B était énervé, tellement énervé que j’ai quitté la salle de rédaction comme d’ailleurs d’autres journalistes puisque la réunion était finie. Je suis ensuite revenue le voir en salle de rédaction pour lui faire comprendre que cette situation d’énervement n’avait pas lieu d’être.’
Mme D,journaliste témoin des faits, atteste que : ‘alors que tout le monde se dirigeait vers la sortie, des éclats de voix se sont fait entendre. Mr Z, au ton méchant qu’il employait, houspillait Mr X. Je n’ai pas entendu précisément ce qu’il lui disait, mais je sais reconnaître un ton inadapté, méchant.
Nous sommes partis vaquer à nos occupations mais Mr X était étrangement silencieux, comme sous le coup de l’étonnement, de la déception et d’une émotion profonde. Depuis, j’ai observé que son état psychique se détériorait. Il venait travailler avec une boule d’angoisse qui lui nouait la gorge et cela n’a cessé d’empirer depuis lors.’
De nombreuses autres attestations décrivent le climat délétère qui existait à l’époque dans la rédaction, plusieurs journalistes ayant été sujets aux faits et propos déplacés de la part du rédacteur en chef. M. X fait lui-même référence, dans son courrier du 16 octobre 2017, à d’autres faits intimidants commis à son encontre en janvier et février 2017, soit préalablement à son premier arrêt de travail, sans que la teneur de ces faits ne soient explicités plus avant.
Eu égard à l’ensemble de ces éléments, il est établi qu’un évènement brusque et soudain est survenu sur le lieu et au temps du travail en date du 2 décembre 2016. Pour autant, la tardiveté du certificat initial par rapport à la date de l’évènement dénoncé, l’absence de constatations médicales et de mention de l’accident du 2 décembre 2016 sur le certificat médical initial et l’absence de tout autre fait accidentel empêchent d’établir avec certitude la relation entre la lésion et l’évènement qui en serait à l’origine.

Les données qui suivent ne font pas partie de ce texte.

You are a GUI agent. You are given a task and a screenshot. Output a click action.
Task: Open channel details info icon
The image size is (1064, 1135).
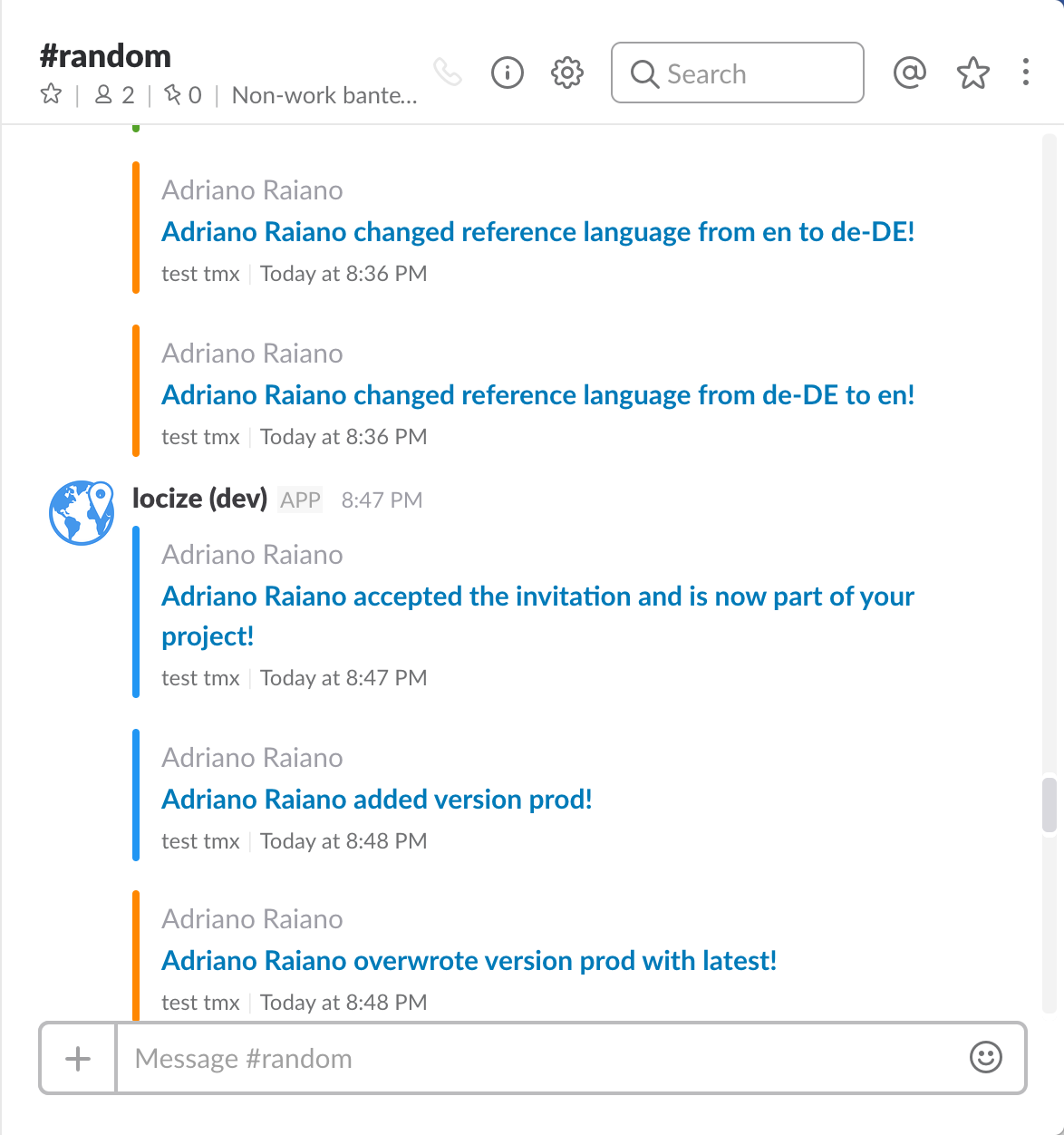point(508,73)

Il ne résulte donc d’aucune pièce que la lésion de M. X ait eu pour origine le fait accidentel dénoncé.
En conséquence, il y a lieu de dire que l’accident du travail n’est pas caractérisé et que M. X doit être débouté de sa demande de reconnaissance de la faute inexcusable de la société France Télévions et de sa demande subséquente de majoration de la rente accident du travail.
Echouant à démontrer la faute de la société France Télévisions, M. X sera débouté de sa demande de dommages et intérêts au titre de son préjudice moral.

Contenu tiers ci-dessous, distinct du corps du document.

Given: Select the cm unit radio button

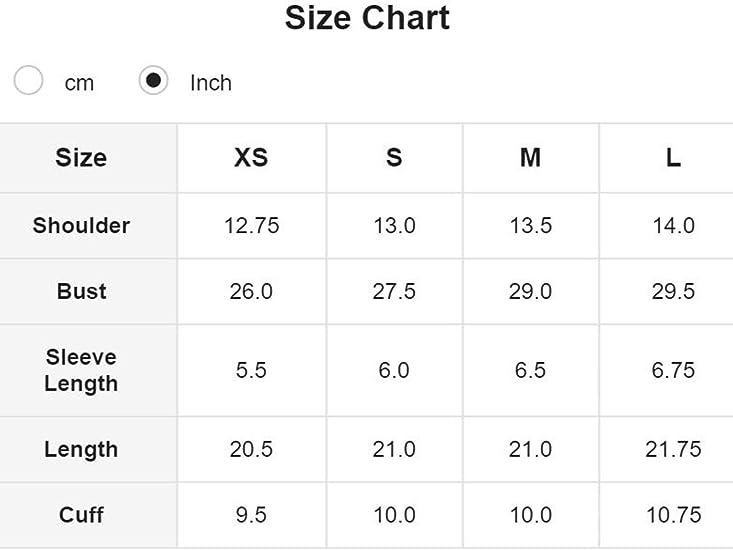Looking at the screenshot, I should tap(29, 81).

Le jugement querellé sera donc infirmé en toutes ses dispositions.
PAR CES MOTIFS :
La cour,
Statuant publiquement, par décision contradictoire,
Infirme le jugement rendu le 12 février 2020 par le tribunal judiciaire de Saint-Denis de la Réunion en toutes ses dispositions ;
Statuant à nouveau,
Dit que la société France Télévisions sera déboutée de sa demande en nullité du jugement ;
Dit que l’accident du travail dont se prévaut M. X n’est pas caractérisé ;
Déboute M. X de sa demande de reconnaissance d’une faute inexcusable de la société France Télévisions ;
Déboute M. X de sa demande de majoration de la rente accident du travail ;
Déboute M. X de sa demande de dommages et intérêts ;
Dit n’y avoir lieu à application de l’article 700 du code de procédure civile ;
Condamne M. X aux dépens.
Le présent arrêt a été signé par M. Lacour, président, et Mme Hanafi, greffière, à laquelle la minute de la décision a été remise par le magistrat signataire.